The Islander
- Type: Weekly newspaper
- Owner(s): Australian Community Media
- Founded: 1967
- Language: English
- City: Kingscote, South Australia
- Website: theislanderonline.com.au

= The Islander (Australian newspaper) =

Newspaper in Kingscote, South Australia

The Islander is a weekly newspaper published in Kingscote, South Australia, founded in, and published continuously since, 1967. In addition to local news and events, "Council Matters", the Kangaroo Island Council's information to the community, is also published in the newspaper every Thursday It was later sold to Rural Press in 1995, previously owned by Fairfax Media, but now an Australian media company trading as Australian Community Media.

==History==
Historically, there were several different newspapers issued on Kangaroo Island prior to the Islander. For example, the 4-page Kangaroo Island Courier (1907-1951), a weekly newspaper which was issued on the island on Saturdays. In June 1951, it was incorporated by the Glenelg Guardian, and a later separate insert version of that newspaper, The K.I. Courier (1957-1968) was also published by the Glenelg Guardian.

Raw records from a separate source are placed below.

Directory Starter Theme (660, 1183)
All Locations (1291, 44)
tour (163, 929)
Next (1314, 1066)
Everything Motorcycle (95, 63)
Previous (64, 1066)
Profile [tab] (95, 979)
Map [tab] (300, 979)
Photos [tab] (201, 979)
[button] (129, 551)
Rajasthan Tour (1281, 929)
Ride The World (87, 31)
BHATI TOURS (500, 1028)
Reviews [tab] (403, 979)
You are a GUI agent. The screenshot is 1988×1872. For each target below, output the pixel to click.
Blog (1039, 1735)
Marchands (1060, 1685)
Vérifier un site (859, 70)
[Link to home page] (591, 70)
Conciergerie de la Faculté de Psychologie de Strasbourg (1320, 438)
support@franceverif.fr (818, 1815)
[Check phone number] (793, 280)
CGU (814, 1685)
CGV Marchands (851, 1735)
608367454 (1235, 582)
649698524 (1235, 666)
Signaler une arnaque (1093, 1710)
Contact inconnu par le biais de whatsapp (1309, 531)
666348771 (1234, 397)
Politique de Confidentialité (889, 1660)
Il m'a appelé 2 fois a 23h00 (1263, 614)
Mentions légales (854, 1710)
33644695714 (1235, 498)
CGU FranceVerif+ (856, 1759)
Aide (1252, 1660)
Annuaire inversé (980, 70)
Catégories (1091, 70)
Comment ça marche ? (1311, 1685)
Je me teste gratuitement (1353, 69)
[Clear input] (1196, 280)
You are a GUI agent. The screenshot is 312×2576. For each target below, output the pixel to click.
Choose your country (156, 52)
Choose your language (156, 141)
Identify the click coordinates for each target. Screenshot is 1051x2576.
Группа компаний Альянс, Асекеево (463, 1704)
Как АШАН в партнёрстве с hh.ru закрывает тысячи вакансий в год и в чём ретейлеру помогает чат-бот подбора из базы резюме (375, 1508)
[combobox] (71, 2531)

The first issue of The Islander was on 19 January 1967, continuing weekly until 4 August 1982. The newspaper quickly went on to absorb its main rival publication, The K.I. Courier. Between 11 August 1982 (issue No. 754) and 27 May 1987 (No. 994) it was briefly renamed as the Islander News Pictorial. The newspaper was sold to Rural Press (formerly part of Fairfax Media) in 1995. It celebrated its 50 years in 2017 with a 1960s retro-party event at its main office on Osmond Street, Kingscote.

==Distribution==
Given Kangaroo Island's population of approximately 4,500 and the paper's weekly circulation of 2,000 copies the average issue readership is calculated to be around 3,200. Like other Rural Press publications, the newspaper is also available online.

==Preservation==
The South Australian Library carries microfiche versions of the newspaper from the 1960s to 1970s, accessible on-line.